James performed on national TV. Gott estimated half the audience consisted of A&R people from major labels. Following this, Martine McDonagh, Factory's press officer, advised them she had become the band's manager, and that they were leaving the label. A&M, Elektra and MCA Records all expressed interest in the band, who turned them all down. Through Geoff Travis of Rough Trade Records, the band learned that Seymour Stein of Sire was interested in signing them. He co-founded the label and had signed Talking Heads, the Undertones, and Madonna previously. Wishing to have their songs reach a wider audience, the band signed a two-album deal with Sire and Blanco y Negro Records in November 1985.

==Production==
Stein asked the band who they wanted to produce their upcoming debut album. The band showed him a list that included Brian Eno, Patti Smith and Smith's live guitarist Lenny Kaye. Seeing his name, Stein told the band he was a friend of Kaye's, having met him following the release of Smith's "Piss Factory" (1974). Booth was enthralled with Kaye after hearing him playing on several albums as his career developed, and learned Kaye had begun moving into production. Initially, Kaye was hesitant about working with the band, proposing he would do their second album instead, so that they would be familiar with the recording process. After reassurances from Booth, Kaye flew from his residence in Upstate New York to the UK to start recording. The band met Kaye at Crescent Studios in Bath to record "Chain Mail", which was released single in January 1986. Stutter was produced by Kaye, and engineered by Gil Norton, at Amazon Studios in Liverpool between January and March 1986. The band lived in a house in Runcorn, which was run by the parents of one of the studio's staff members.

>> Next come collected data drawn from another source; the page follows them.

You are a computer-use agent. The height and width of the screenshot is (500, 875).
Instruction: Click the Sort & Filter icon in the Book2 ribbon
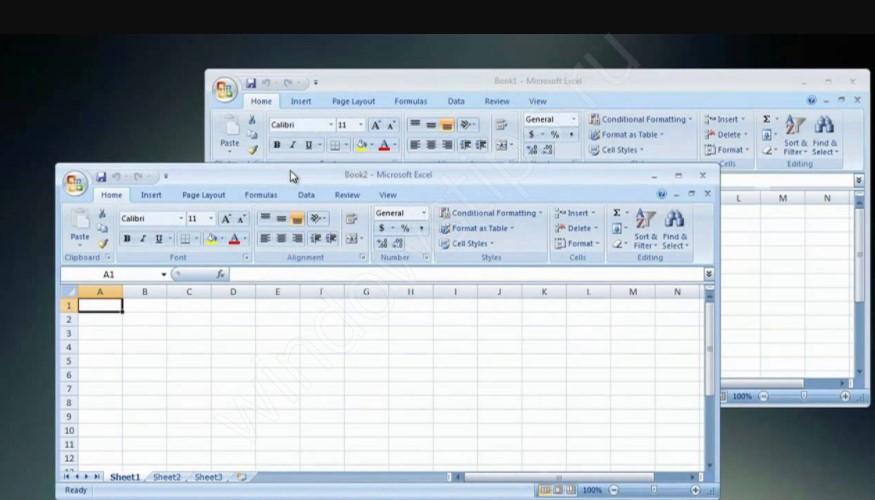click(x=646, y=220)
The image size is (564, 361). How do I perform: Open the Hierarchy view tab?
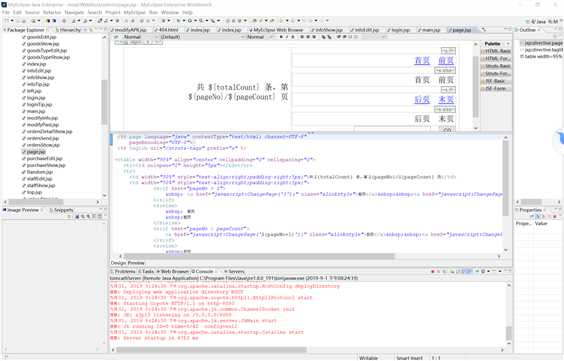[68, 30]
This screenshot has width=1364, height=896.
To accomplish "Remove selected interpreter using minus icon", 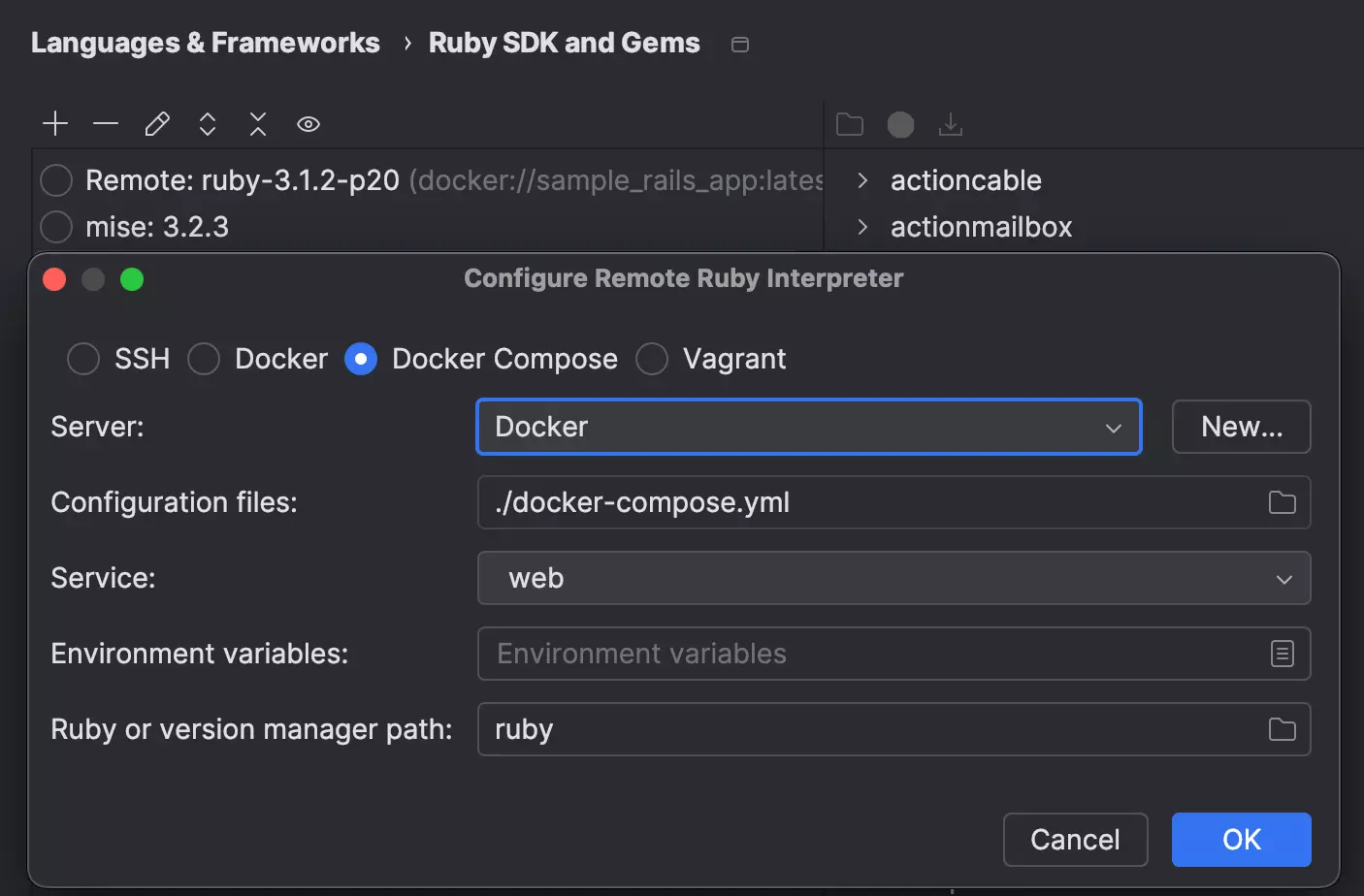I will [106, 124].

As Sire had given them a small budget for the sessions, to save as much money as they could, band members took to cycling between the house and the studio. The band spent some of the money buying equipment they lacked. Throughout the sessions, arguments broke out between the band and Kaye, often because they wanted to record the songs live as a full-band. Whelan sympathised with Kaye and Norton and said that Booth would not allow any effects to be used on his vocal takes. Many of the takes ended abruptly because of an out-of-tune instrument or a wrong note being played. The live set up annoyed Kaye because there was a lot of bleeding between microphones, such as the drum mics capturing a guitar sound. Booth and Whelan also argued, and Booth, Glennie and McDonagh exacerbated the situation by disappearing for hours at a time to meditate. Because of constant singing, Booth's voice suffered towards the end of the process and was strained and out of key. Gott said they were unable to bring out the potential in some songs, highlighting "Johnny Yen", as Kaye and Sire were too focused on "So Many Ways" sounding like a hit single. Both Gott and Whelan felt "Johnny Yen" could have single potential had they been able to dedicate more time to it.

==Composition==
Musically, Stutters has been described as folk rock. James initially wanted to title the album Lost Innocence, before deciding on Stutter. In retrospect, Glennie said the band were making the songs sound "needlessly complex", which he attributed to working on them for a long time. The album's opening track, "Skullduggery", talks about insects eating peoples' brains. Its subtext dealt with possession; Booth explained he was adamant that he would "go mad before [I turn] thirty". Booth wrote "Scarecrow", a song with a 6/8 time signature, in 1983, having been inspired by Patti Smith; it includes a reference to the biblical figure Joshua. "Johnny Yen" is a satirical jab at the concepts of outsider music and being a tortured artist. The band had a different song with a similar lyrical theme, which was improvised live despite being unfinished; "Johnny Yen" was inspired by having seen Iggy Pop live. Booth wrote the lyrics in the back of their touring van, with Whelan offering one or two lines.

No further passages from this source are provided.